Nell'immagine, Guayaquil in una cartolina degli anni '20.


NOTE:

(1) Cfr. Gerardo Severino, Italia – Ecuador. I rapporti diplomatici fra Italia ed Ecuador. Una storia iniziata nel 1850, speciale n. 57, <<Report Difesa>>, www.reportdifesa, 30 agosto 2005.
(2) Don Manuel era nato anche lui a Baba il 12 maggio 1799, figlio di Manuel De Jesus Venegas e Manuela De La Cuadra y Del Castillo, mentre la moglie, Manuela Plazeart Campusano era figlia di Don Manuel Toribio Engracia Plazaert e Maria De Jesus Herrera Campusano. Maria De Jesus Herrera Campusano morì il 7 settembre 1890, a Baba.
(3) Il Collegio è stato fondato il 26 dicembre 1841, su richiesta del Governatore di Guayaquil, Vicente Rocafuerte, dall'allora Presidente Juan José Flores. Il 10 dicembre 1900, con decreto legislativo del Congresso Nazionale venne ufficialmente denominato “Collegio Nazionale Vicente Rocafuerte“.
(4) Cfr. <<One Hundred and Tenth Annual Catalogue of the Officers and Students of Columbia College for 1863 – 1864>>, New York, Published by The Trustees, 1864, pag. 110.
(5) Alfaro, l'8 aprile 1883, partendo da Montecristi per Jipijapa, per la conquista di Guayaquil, organizzò due Divisioni: una al comando del Colonnello Franco e l'altra al comando del Colonnello Vargas Torres, e un Reggimento di cavalleria composto da due squadroni guidati dal Colonnello Francisco Hipólito Moncayo.
(6) Alfaro fu Capo Supremo, dal 5 giugno 1895 al 9 ottobre 1896, quindi Presidente ad interim, dal 9 ottobre 1896 al 17 gennaio 1897 e Presidente titolare, dal 17 gennaio 1897 al 31 agosto 1901.
(7) Cfr. <<Historia General del Ejercito Equatroriano. El Ejercigto Equatioriano e la Revolución Alfarista, su desarollo y posterior decadencia>>, Tomo 4, Centro Estudios Histórico del Ejercito, 2007, pag. 16.
(8) Cfr. “Acta de Pronunciamiento”, in Republica del Ecuador, <<Registro Oficial>>, n. 1, 1° luglio 1895.
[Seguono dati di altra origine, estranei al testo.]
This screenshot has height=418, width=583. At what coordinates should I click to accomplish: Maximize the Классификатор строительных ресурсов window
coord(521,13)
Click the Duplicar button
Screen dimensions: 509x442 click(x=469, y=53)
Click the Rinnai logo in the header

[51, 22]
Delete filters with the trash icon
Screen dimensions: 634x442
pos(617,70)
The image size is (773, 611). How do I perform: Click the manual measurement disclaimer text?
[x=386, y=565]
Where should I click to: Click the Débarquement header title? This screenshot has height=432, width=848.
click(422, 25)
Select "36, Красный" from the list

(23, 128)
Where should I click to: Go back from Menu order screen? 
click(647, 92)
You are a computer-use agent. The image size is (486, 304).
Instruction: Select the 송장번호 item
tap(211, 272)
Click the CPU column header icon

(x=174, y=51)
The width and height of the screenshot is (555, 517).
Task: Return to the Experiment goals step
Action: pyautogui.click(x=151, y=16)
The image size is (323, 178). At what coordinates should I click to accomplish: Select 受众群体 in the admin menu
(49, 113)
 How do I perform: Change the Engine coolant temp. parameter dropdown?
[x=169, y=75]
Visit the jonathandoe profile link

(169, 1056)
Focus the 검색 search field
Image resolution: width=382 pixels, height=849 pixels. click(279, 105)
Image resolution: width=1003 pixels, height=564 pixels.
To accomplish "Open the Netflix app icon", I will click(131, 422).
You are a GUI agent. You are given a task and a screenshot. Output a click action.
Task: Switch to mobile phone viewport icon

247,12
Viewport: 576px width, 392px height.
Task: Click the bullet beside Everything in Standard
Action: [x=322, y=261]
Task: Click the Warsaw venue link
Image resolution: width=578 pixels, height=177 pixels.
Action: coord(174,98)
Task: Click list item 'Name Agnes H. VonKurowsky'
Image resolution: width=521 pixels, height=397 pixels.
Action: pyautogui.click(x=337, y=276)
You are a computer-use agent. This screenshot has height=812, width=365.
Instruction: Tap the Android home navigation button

(9) Cfr. <<Registro Oficial>>, n. 831, dell’8 aprile 1899.
(10) Cfr. “Note di Corte”, in <<Gazzetta Ufficiale del Regno d’Italia>>, n. 104, giovedì 3 maggio 1900.
11 Cfr. Ministero Affari Esteri, <<Annuario Diplomatico del Regno d’Italia al 1° maggio 1909>>, Roma, Tip. Nazionale G. Bertero, 1909, pag. 297.